TEXT TO READ –
>> START
Hum Chaar () is a 2019 Indian Hindi-language romantic comedy film, which is written and directed by Abhishek Dixit. It is produced by Rajshri Productions. The movie is creatively produced by Sooraj R. Barjatya. Hum Chaar Film is introduced four new faces on screens. Debutantes Prit Kamani, Simran Sharma, Anshuman Malhotra and Tushar Pandey. The film was Rajshri Productions' (P) Ltd's 58th film.

Synopsis 
It is said that friends are the family we choose. Hum Chaar depicts this concept through nostalgic and relatable story telling. Hum Chaar is a story about the emotional bond shared by four main characters Namit, Manjari, Abeer and Surjo, who start out as friends in college and end up becoming each other’s family.

While Manjari is definitely a new-age Rajshri heroine, she isn't unaffected by the patriarchy and tradition.

She is focused on becoming a doctor so she isn't married off by her conservative father and brother.

Her strong, independent and fearless nature fascinates the three boys and the four become great friends.
>> END
WHAT YOU NEED TO DO –
1/ According to the text about Hum Chaar, who wrote and directed the film?
2/ Do these statements agree with the text about Hum Chaar? Answer yes or no for each, and quote the words of the text that decide it.
(a) Hum Chaar was the 58th film from Rajshri Productions.
(b) Manjari is set on becoming a lawyer.
(c) The four main characters start out as friends in college.

DATASET EXCERPTS –
>> START
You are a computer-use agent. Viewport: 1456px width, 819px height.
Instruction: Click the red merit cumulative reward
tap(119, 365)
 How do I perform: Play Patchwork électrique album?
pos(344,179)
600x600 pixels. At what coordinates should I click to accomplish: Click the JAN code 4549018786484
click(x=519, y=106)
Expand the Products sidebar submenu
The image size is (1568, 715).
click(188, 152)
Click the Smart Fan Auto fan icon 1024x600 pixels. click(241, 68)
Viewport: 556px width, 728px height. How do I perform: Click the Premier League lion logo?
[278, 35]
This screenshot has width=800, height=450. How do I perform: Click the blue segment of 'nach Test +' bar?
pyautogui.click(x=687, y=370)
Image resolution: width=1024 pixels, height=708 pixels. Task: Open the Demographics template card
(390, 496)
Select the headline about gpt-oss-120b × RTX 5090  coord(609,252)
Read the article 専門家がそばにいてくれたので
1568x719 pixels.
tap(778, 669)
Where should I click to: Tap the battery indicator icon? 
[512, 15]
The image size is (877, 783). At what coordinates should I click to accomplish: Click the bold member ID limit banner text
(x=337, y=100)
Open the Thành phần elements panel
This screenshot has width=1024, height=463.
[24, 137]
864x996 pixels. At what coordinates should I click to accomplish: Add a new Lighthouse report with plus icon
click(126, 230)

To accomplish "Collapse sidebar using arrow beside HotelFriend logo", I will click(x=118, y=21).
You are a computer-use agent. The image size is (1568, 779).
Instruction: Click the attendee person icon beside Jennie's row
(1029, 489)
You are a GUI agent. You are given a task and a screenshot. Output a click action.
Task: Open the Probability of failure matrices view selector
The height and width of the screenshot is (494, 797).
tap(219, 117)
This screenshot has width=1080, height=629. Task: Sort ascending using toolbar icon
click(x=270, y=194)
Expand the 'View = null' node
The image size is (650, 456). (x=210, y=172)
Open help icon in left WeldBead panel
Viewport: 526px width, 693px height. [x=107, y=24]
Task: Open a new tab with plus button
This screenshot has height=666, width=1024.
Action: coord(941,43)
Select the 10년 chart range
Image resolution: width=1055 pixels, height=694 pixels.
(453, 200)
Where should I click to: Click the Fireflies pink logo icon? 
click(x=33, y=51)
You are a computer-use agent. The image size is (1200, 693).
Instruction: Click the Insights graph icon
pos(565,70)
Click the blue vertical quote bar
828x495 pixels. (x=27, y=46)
>> END
TASK ANSWERS –
1/ Abhishek Dixit

2/
(a) Yes: "The film was Rajshri Productions' (P) Ltd's 58th film."
(b) No: "She is focused on becoming a doctor"
(c) Yes: "who start out as friends in college"